[[ GIVEN ENTRIES open ]]

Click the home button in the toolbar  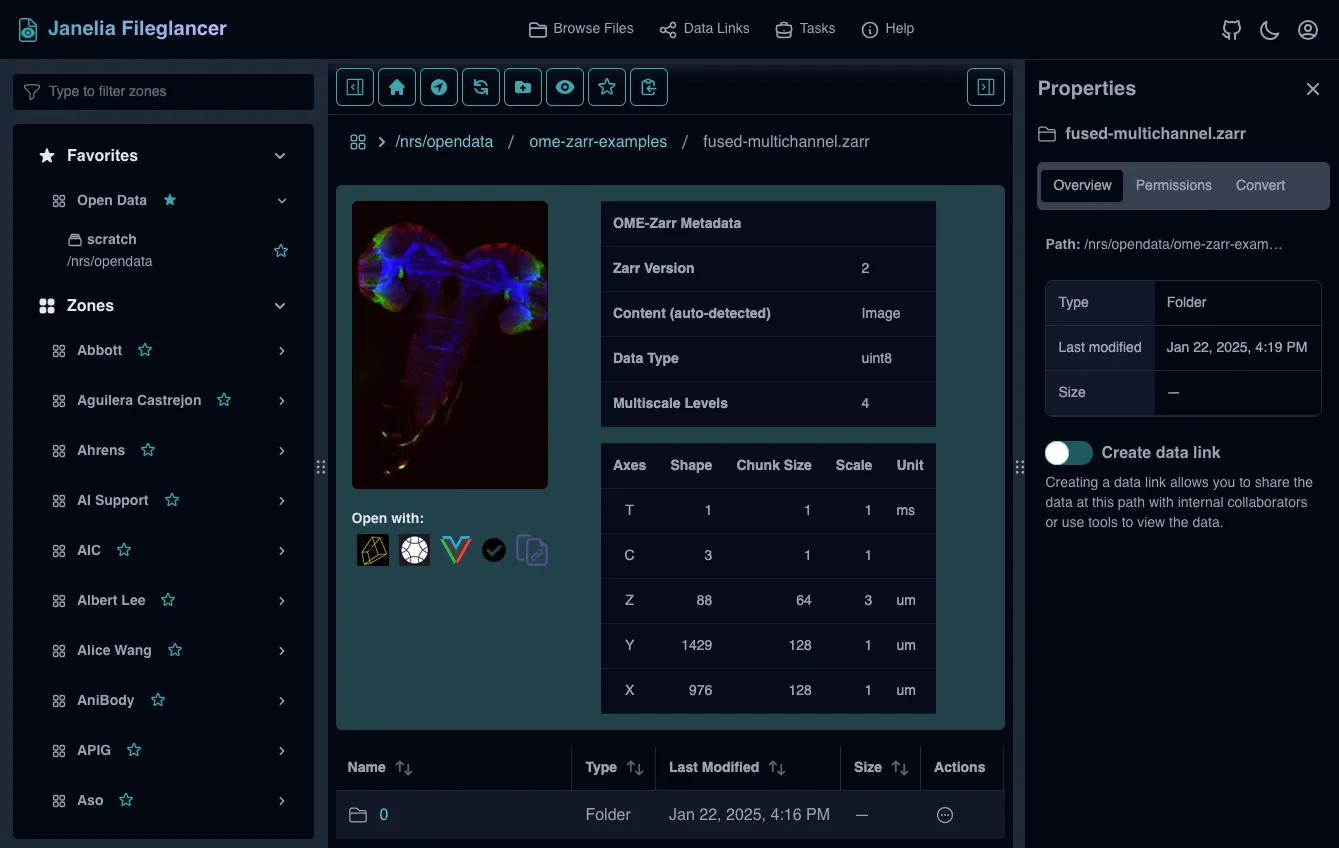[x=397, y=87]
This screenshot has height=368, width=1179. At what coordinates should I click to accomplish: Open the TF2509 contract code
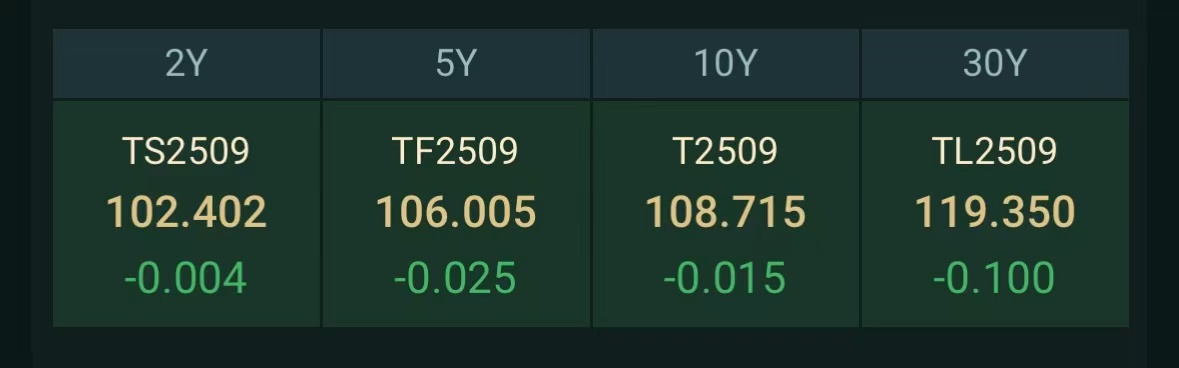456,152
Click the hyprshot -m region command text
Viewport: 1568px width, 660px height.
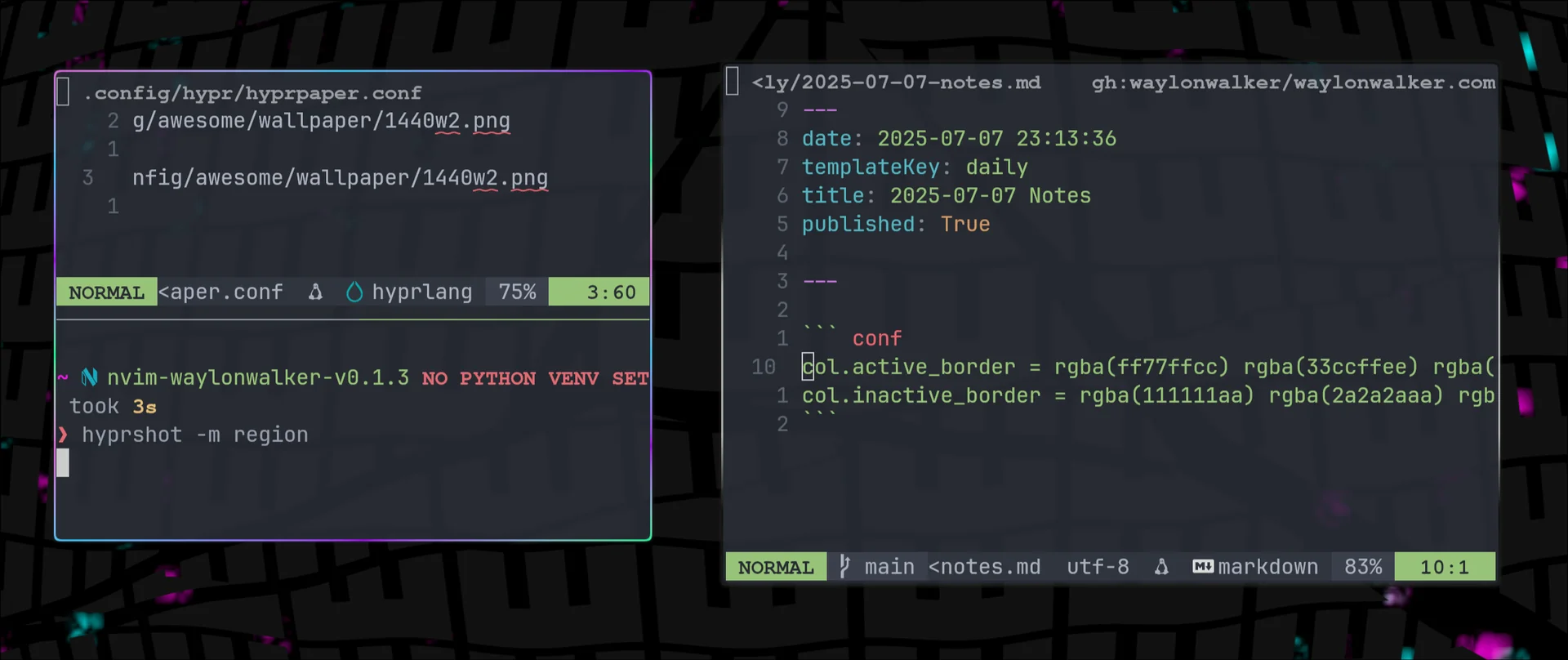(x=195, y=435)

[[ GIVEN ENTRIES closed ]]

• _PROBLEM TO SOLVE_
The lines from the one containing "Click the hyprshot -m region command text" through the final line of the data are to be repeated exactly, with both ends included and all pictures left out.

• _ANSWER TO THE EXERCISE_
Click the hyprshot -m region command text
Viewport: 1568px width, 660px height.
(x=195, y=435)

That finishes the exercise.